10 MEASUREMENT_STATUS The measurement status The final data contains only C - corrected results or F - final result See Koodistopalvelu - AR/LABRA - Tutkimusvastauksien tulkintakoodit 1997
11 REFERENCE_VALUE_TEXT The reference values for the measurement in text form This can be used to define the lab abnormality with better coverage using regex expressions (-to be implemented for the whole data).
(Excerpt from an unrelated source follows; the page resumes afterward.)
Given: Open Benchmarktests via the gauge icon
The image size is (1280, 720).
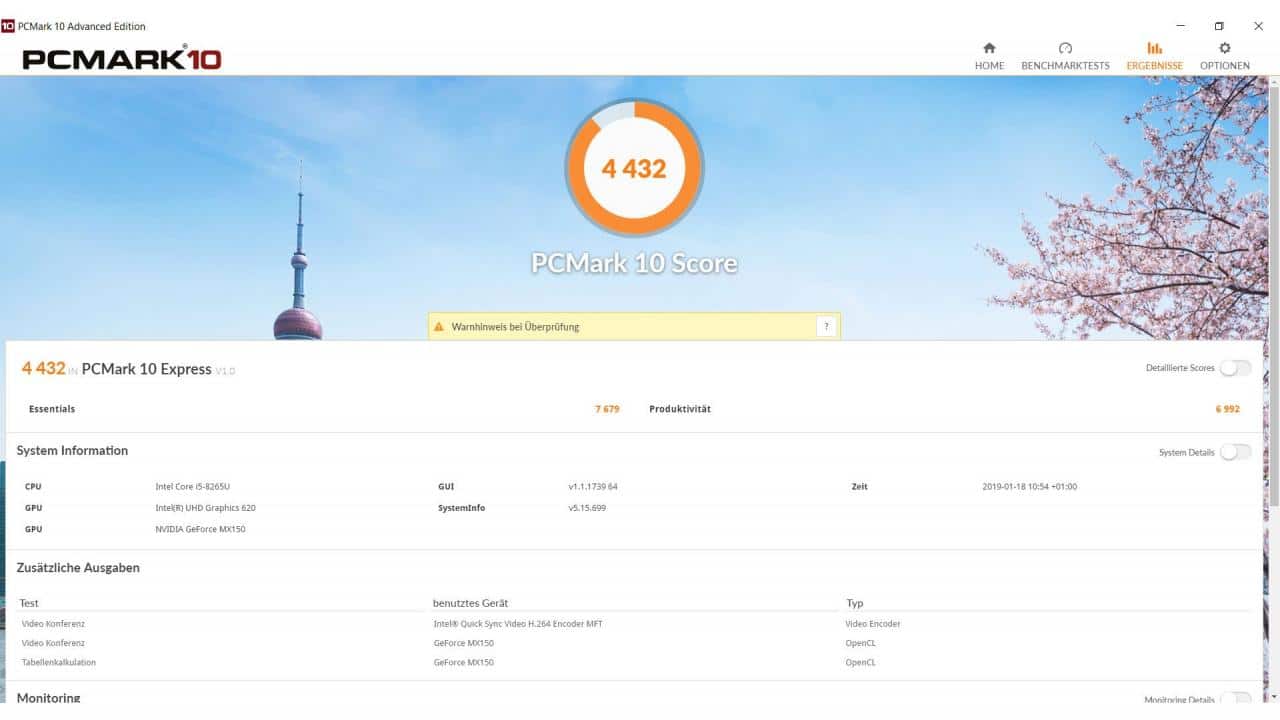Looking at the screenshot, I should click(x=1064, y=47).
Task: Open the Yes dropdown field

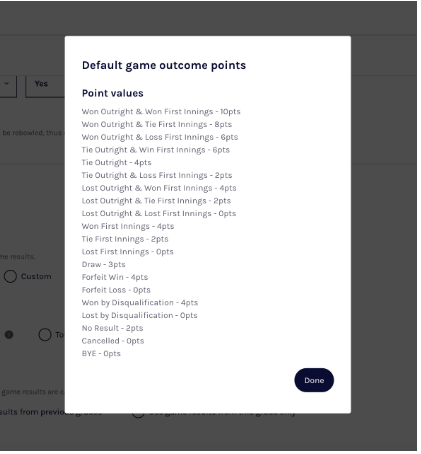Action: (45, 86)
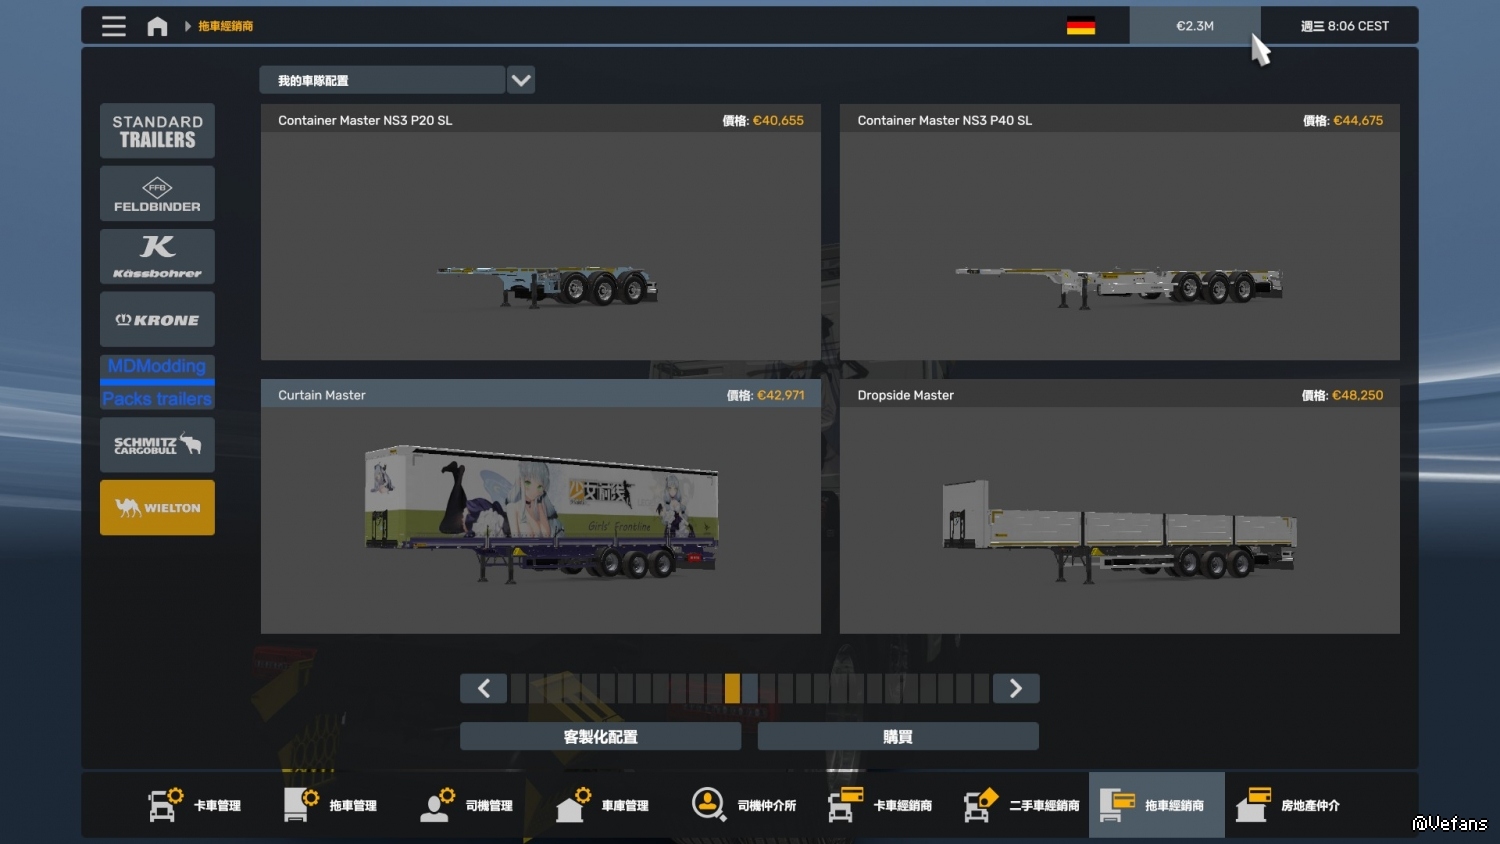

Some of them are direct mapping , while others LAB_ID,LAB_ID_SOURCE are generated via the mapping in the description, meaning the mapping is as follows:

Column in raw file Column in clean file Comment
potilashenkilotunnus FINREGISTRYID
tutkimusaika LAB_DATE_TIME
palvelutuottaja_organisaatio LAB_SERVICE_PROVIDER
paikallinentutkimusnimikeid,laboratoriotutkimusnimikeid LAB_ID
paikallinentutkimusnimikeid,laboratoriotutkimusnimikeid LAB_ID_SOURCE
paikallinentutkimusnimike (ONLY IF LOCAL) LAB_ABBREVIATION
tutkimustulosarvo LAB_VALUE
tutkimustulosyksikko LAB_UNIT
tuloksenpoikkeavuus LAB_ABNORMALITY
viitevaliteksti REFERENCE_VALUE_TEXT
tutkimusvastauksentila MEASUREMENT_STATUS

Also, hetu_root is needed as input as it allows us to filter out some values (!=1.2.246.21) as it means that they are manually assigned hetus

Open question: what other columns would be of interest? Assuming our data matches exactly Kira's in FinnRegistry, the format should be:

  1. laboratoriotutkimusoid - Laboratory test OID
  2. asiakirjaoid - Document OID
  3. merkintaoid - Note OID
  4. entryoid - Entry OID
  5. potilashenkilotunnus - Finregistry ID
  6. palvelutapahtumatunnus - Service event ID
  7. tutkimuksennaytelaatu - Measurement
  8. tutkimuksentekotapa - Test method
  9. potilassyntymaaika_pvm - Patient birth date
  10. potilas_sukupuoli - Patient sex
  11. labooratoriotutkimusoid - Laboratory test OID
  12. tutkimusaika - Test time
  13. alkuperainenasiakirjaoid - Original document OID
  14. asiakirjaversio - Document version
  15. rekisterinpitaja_organisaatio_h - Registry controller organisation ID
  16. rekisterinpitaja_h - Registry organisation ID
  17. asiakirjavalistilapk - Document status
  18. marittelykokoelmaoid - Collection OID
  19. tietojarjestelanimi - Data system name
  20. tietojarjestelavalmistaja - Data system manufacturer
  21. tietojarjestelaversio - Data system version
  22. asiajirjaluontiaika - Document creation time
  23. pal_alkuperainenasiakirjaoid - Original document OID
  24. pal_asiakirjaversio - Document version
  25. pal_ariakirjaoid - Document OID
  26. pal_asiakirjaversio - Document version
  27. rekisterinpitaja_organisaatio - Registry controller organisation ID
  28. rekisterinpitaja - Registry organisation ID
  29. palveluntuottaja_organisaatio - Service provider organisation ID
  30. palveluisanta_organisaatio - Service host organisation ID
  31. hetu_root - Finregistry ID root
  32. paikallinentutkimusnimike - Local test name
  33. paikallinentutkimusnimikeid - Local test name ID
  34. tutkimuskoodistonjarjestelmaid - Test code system ID
  35. tutkimuksenvastauksentila - Test result status
  36. tutkimustulosarvo - Test result value
  37. tutkimustulosyksikkö - Test result unit
  38. tuloksenpoikkeavuus - Test result abnormality
  39. tuloksenvalmistumisaika - Test result time
  40. viitearvoryhma - Reference value group
  41. viitevalialkuarvo - Reference value lower limit
  42. viitevalialkuarvoyksikko - Reference value lower limit unit
  43. viitevaliloppuarvo - Reference value upper limit
  44. viitevaliloppuarvoyksikko - Reference value upper limit unit
  45. viitearvoteksti - Reference value text
  46. erikoisalalyhenne - Speciality abbreviation
piotor87 commented 3 months ago

@vincent-octo this should sum up all we discussed. Feel free to tag others in the convo.

vincent-octo commented 3 months ago

This looks great, thanks! We will probably get some feedback on it in the coming weeks.